Kollege Wodarz hat zu Recht angesprochen, dass Schlachthöfe ein beträchtliches Risiko eingehen, wenn sie ältere Tiere schlachten. Wir haben dafür noch keine Lösung gefunden.

Vor diesem Hintergrund hat die CDU einen Antrag eingebracht, der in seiner Zielrichtung, den in der Folge der BSE-Krise in der Existenz gefährdeten Betrieben zu helfen, völlig richtig ist.

(Beifall bei F.D.P. und CDU)

In Niedersachsen hat der Ministerpräsident in einer Regierungserklärung ein entsprechendes Programm vorgestellt. Wir haben darauf gewartet. In diesem Land ist Entsprechendes nicht geschehen.

(Heinz Maurus [CDU]: Richtig!)

Allerdings warnen wir ein wenig davor, in einen Unterstützungswettbewerb einzutreten. Niedersachsen bietet 10 Millionen DM, Schleswig-Holstein 30 Millionen DM. Wer bietet mehr? - Das kann es nicht sein.

(Beifall beim SSW und vereinzelt bei der SPD)

Aber, Kollege Wodarz, null kann eben auch nicht sein.

(Beifall bei F.D.P. und CDU)

Insofern hoffe ich, dass sich die Landesregierung in dieser Frage bewegt, und zwar auch in diesem Haus und nicht nur dort -

(Zuruf des Abgeordneten Wodarz)

- Kollege Wodarz, das ist meine Spezialität.

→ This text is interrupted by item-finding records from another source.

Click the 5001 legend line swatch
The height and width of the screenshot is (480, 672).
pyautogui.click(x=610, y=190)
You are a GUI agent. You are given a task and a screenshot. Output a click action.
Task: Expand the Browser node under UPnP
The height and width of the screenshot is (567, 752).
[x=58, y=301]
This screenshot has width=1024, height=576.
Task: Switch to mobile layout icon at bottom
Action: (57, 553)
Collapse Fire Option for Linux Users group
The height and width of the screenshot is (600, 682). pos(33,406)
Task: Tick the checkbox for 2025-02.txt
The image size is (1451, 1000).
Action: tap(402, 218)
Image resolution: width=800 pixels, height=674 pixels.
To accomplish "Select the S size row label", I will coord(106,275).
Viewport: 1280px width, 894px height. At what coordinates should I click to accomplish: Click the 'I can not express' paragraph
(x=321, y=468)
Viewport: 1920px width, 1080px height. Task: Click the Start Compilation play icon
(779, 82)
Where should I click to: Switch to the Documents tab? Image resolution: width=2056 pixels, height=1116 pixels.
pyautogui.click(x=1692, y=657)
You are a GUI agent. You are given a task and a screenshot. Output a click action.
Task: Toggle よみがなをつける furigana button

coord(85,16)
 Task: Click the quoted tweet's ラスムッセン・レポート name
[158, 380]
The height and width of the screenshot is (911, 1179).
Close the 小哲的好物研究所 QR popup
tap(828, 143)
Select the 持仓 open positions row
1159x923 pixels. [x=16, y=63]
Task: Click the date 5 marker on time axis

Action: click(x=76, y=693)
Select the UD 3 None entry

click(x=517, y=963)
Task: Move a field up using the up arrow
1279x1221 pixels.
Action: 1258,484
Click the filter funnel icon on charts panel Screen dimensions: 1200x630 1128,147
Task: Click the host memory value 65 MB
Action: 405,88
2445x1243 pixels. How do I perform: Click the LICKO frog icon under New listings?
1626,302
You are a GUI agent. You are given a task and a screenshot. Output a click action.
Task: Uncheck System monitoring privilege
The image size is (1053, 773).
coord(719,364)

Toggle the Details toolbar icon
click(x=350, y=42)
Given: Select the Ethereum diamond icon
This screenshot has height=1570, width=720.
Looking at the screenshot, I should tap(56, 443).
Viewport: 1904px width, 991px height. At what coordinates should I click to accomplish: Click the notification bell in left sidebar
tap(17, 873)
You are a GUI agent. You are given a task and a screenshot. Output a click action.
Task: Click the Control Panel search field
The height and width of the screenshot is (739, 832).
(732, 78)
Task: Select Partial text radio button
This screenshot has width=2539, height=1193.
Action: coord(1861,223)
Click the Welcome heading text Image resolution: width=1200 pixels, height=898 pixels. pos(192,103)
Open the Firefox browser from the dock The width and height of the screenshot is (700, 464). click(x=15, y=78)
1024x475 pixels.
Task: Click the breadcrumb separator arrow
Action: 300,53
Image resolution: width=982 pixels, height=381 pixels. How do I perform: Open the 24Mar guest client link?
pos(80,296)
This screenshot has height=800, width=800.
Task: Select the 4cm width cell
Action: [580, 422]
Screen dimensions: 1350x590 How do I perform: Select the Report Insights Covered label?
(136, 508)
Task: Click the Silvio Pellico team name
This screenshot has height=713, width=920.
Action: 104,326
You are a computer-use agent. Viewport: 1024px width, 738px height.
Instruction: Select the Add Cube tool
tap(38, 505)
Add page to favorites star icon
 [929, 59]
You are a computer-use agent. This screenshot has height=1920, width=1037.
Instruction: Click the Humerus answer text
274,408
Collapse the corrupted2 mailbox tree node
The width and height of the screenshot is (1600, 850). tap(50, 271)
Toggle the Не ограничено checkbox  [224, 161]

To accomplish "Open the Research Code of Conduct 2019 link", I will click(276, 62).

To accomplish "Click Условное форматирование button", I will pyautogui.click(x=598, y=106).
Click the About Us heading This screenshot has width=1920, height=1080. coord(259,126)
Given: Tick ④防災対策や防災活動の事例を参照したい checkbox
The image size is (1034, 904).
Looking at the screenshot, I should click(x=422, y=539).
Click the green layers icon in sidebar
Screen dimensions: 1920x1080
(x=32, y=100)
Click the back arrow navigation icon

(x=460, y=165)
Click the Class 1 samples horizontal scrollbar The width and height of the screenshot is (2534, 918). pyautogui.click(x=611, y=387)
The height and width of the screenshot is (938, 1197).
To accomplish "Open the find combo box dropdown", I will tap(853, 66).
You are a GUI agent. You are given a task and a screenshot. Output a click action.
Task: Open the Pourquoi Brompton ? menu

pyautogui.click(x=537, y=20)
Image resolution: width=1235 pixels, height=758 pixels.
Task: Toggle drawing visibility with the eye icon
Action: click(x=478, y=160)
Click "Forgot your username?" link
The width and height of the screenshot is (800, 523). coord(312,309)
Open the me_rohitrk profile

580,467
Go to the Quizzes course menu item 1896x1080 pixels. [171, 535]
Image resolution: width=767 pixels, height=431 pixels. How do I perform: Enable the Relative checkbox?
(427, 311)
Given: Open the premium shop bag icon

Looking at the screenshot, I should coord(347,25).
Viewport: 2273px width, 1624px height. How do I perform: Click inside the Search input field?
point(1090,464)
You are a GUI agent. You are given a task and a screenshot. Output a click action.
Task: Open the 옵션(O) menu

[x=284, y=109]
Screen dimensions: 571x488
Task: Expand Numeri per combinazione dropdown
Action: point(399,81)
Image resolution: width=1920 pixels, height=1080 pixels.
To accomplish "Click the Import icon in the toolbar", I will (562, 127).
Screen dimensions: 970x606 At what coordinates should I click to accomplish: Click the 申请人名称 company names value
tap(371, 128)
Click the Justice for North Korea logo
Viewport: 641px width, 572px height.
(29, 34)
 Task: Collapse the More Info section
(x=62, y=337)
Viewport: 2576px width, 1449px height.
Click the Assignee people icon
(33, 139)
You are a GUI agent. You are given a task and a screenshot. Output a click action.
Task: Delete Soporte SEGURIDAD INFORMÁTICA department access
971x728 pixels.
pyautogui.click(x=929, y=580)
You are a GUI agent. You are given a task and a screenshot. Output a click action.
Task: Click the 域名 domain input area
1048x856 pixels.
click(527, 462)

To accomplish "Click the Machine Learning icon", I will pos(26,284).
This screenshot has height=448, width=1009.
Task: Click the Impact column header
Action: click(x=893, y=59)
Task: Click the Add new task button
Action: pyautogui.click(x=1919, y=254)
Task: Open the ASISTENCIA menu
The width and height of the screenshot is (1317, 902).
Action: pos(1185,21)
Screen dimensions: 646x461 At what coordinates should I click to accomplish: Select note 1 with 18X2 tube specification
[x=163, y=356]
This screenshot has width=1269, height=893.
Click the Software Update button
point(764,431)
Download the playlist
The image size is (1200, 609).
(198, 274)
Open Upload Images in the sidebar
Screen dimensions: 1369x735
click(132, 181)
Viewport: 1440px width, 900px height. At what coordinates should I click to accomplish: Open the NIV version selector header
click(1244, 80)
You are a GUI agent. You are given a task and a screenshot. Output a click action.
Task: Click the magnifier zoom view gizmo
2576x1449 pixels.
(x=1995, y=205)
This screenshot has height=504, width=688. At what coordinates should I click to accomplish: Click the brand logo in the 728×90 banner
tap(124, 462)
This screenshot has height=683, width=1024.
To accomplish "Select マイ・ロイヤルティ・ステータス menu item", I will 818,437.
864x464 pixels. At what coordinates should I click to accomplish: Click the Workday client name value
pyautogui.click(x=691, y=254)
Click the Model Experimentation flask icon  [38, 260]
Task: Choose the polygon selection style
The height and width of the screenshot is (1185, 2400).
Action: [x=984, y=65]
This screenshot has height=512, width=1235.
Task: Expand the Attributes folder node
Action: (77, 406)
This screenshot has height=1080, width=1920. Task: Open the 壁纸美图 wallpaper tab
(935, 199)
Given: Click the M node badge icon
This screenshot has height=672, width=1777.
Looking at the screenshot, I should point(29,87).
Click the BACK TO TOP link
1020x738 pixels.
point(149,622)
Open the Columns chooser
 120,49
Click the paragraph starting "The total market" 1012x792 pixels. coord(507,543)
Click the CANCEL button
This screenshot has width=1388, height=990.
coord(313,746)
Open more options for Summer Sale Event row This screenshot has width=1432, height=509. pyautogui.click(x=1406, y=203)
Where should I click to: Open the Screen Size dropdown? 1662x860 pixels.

Ich danke.

Die F.D.P. hat daher einen Alternativantrag eingebracht, der unmittelbare Existenznöte mindern soll, der aber auch berücksichtigt, dass die Betriebe auch einige wirtschaftlich sehr erfolgreiche Jahre hinter sich haben und daher einen Teil der Belastungen auch tragen können.

Die BSE-Krise betrifft vorwiegend mittelständische Betriebe. 1997 waren mehr als 50.000 Menschen in der Land- und Ernährungswirtschaft mit Fleischwirtschaft beschäftigt. Diese sind unmittelbar und mittelbar von den Folgen der Krise betroffen. Sie brauchen die Hilfe des Landes, nicht als Dauersubvention, sondern nach den Vorstellungen der F.D.P. als Hilfe zur Selbsthilfe.

Es darf nicht dazu kommen, dass die Regierung ihnen Hilfen verwehrt, nur weil sie nicht alle einen einzigen Arbeitgeber haben. Wäre ein Großunternehmen in einer vergleichbaren Krise, die Hilfsangebote hätten sich längst überschlagen. Holtzmann lässt grüßen.

(Beifall bei F.D.P. und CDU)

(Dr. Christel Happach-Kasan)

Der Vorsitzende der F.D.P.-Fraktion, Wolfgang Kubicki, hat in der heutigen Aktuellen Stunde deutlich gemacht, dass die Land- und Ernährungswirtschaft nach wie vor zu den tragenden Säulen der Wirtschaft dieses Landes gehört. Wir können es uns gar nicht leisten, dem Wegbrechen dieser Säule tatenlos zuzusehen.

Der Ansatz der Grünen, die BSE-Krise für die Akquirierung von Geldern zur Umsetzung des eigenen Parteiprogramms zu nutzen, statt Mittel einzuwerben, um den Betroffenen zu helfen, ist für eine Partei, die dem Betroffenheitskult huldigt, beschämend.

(Widerspruch bei BÜNDNIS 90/DIE GRÜ- NEN - Beifall des Abgeordneten Peter Jen- sen-Nissen [CDU])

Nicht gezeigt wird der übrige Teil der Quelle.